When I first heard the term “codependent,” I didn’t think much of it. I was independent—so very independent—maybe more than a tad hyper-independent. Certainly not codependent, whatever that was.
I associated the term with mushy, enmeshed couples whose lives revolve solely around one another—you know, the ones who have no interests outside of their romance—or extreme examples of maladaptive parents who raise their children to be reliant on them well into adulthood. I, on the other hand, had learned to rely solely on myself and maintained the practice with great rigidity in pretty much all of my relationships.
It wasn’t until I really dove into my mental health journey over the past six years that I began to learn more about codependence. There are differing opinions on its definition, but the one below is fairly broad and, therefore, felt uncontentious to share.
Codependency [is] a pattern of compulsive behaviors that is motivated by a dependence on another’s approval and is designed to find a sense of safety, identity, and self-worth. An essential characteristic of someone who is codependent is that they continually invest their self-esteem in the ability to control and influence behavior and feelings in others, as well as in themselves, even when faced with adverse consequences such as feelings of inadequacy after failure.
–Journal of Mental Health Counseling
As I began to understand attachment theory better, it was a revelation to discover the vast array of ways that codependence manifests and to begin recognizing it so readily in myself. It turned out that stubbornly clinging to my independence and need for control was one of many toxic distortions that codependence created within me.
As I began to speak more often with my therapist about codependence and recurring relationship issues, she eventually recommended trying out Codependents Anonymous (CoDA). Founded in 1986, CoDA is a 12-step program for people who share a common desire to develop functional and healthy relationships. CoDA distributes resources, such as the CoDA Blue Book (akin to Alcoholics Anonymous’s Big Book), and hosts countless virtual and in-person peer support groups.
Though their website’s references to a “Higher Power” and the 12-step program model made me wary—both for reasons too involved to discuss here—I eventually overcame my misgivings. I persuaded myself to move forward based on my trust in my therapist. I knew she would never refer me to an unsafe space or encourage me to continue participating in CoDA if it didn’t feel like the right fit.

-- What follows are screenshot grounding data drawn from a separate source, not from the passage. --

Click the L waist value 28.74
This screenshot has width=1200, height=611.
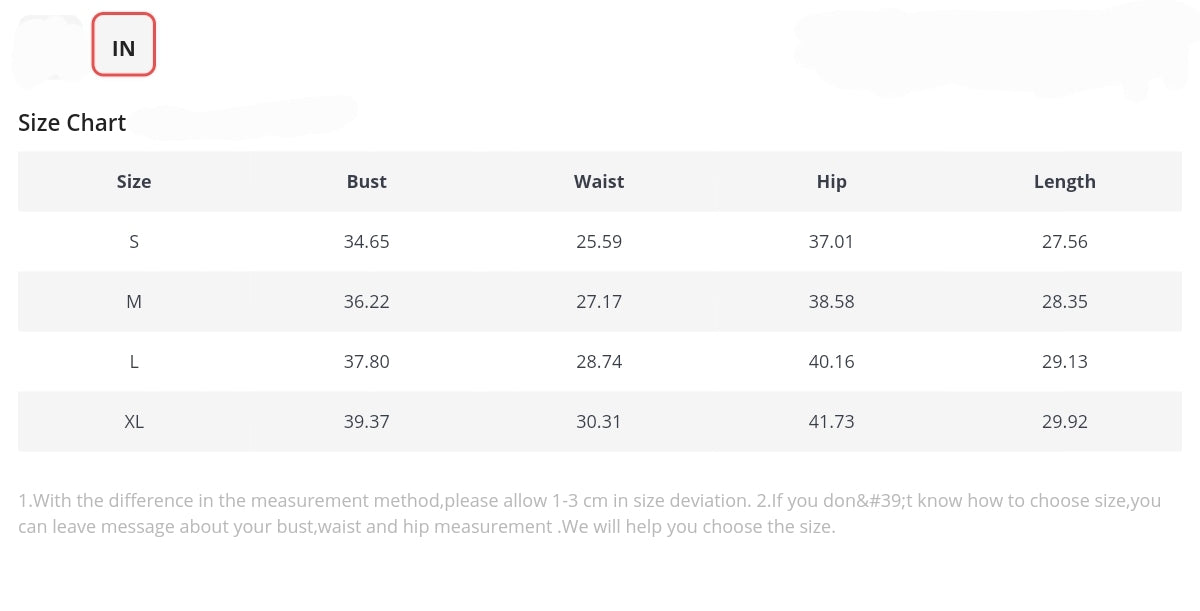[x=599, y=362]
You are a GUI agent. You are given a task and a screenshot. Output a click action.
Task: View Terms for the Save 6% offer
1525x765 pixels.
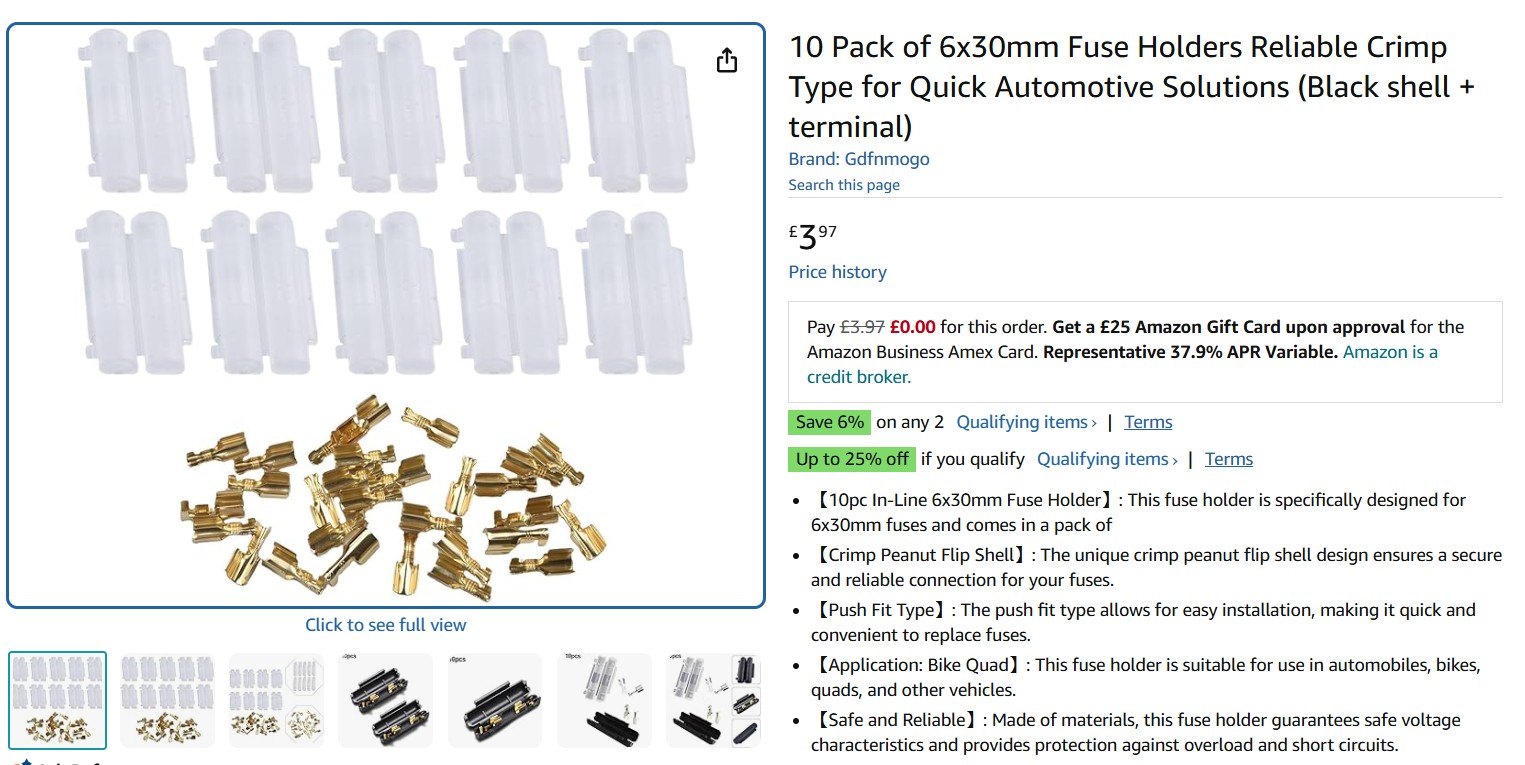1148,422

I’ve also had many positive experiences with group work and peer-to-peer forums over the past few years. Even in a few situations where I didn’t necessarily agree with all aspects of an organization’s agenda, I was still able to learn a lot and make authentic connections. These past successes further encouraged me to try and keep an open mind.

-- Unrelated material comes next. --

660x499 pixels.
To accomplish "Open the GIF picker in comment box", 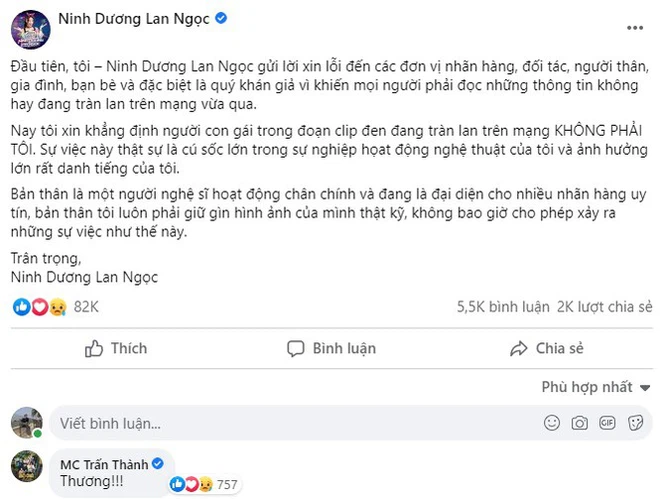I will click(605, 423).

My first meeting was January 8, 2024 — which makes today what is referred to as my “CoDA birthday” — so, obviously, I’ve felt favorably about my involvement so far!

Since I like my mini-series so much, this anniversary is a good prompt to launch another one on topics related to codependence. For example, explaining what helped me feel comfortable diving in with CoDA, key lessons learned in my first year of recovery, surprises and struggles along the way, and sharing resources I’ve found helpful.
I’ll save all of that for future installments, though. For now, I just want to pause and bask in how tremendously proud I am of reaching this milestone. It’s so rare for me to give myself credit for my progress and the commitment and resolve it has required. So, for today: Happy CoDA birthday to me, indeed! More to come after I’m done basking in this milestone.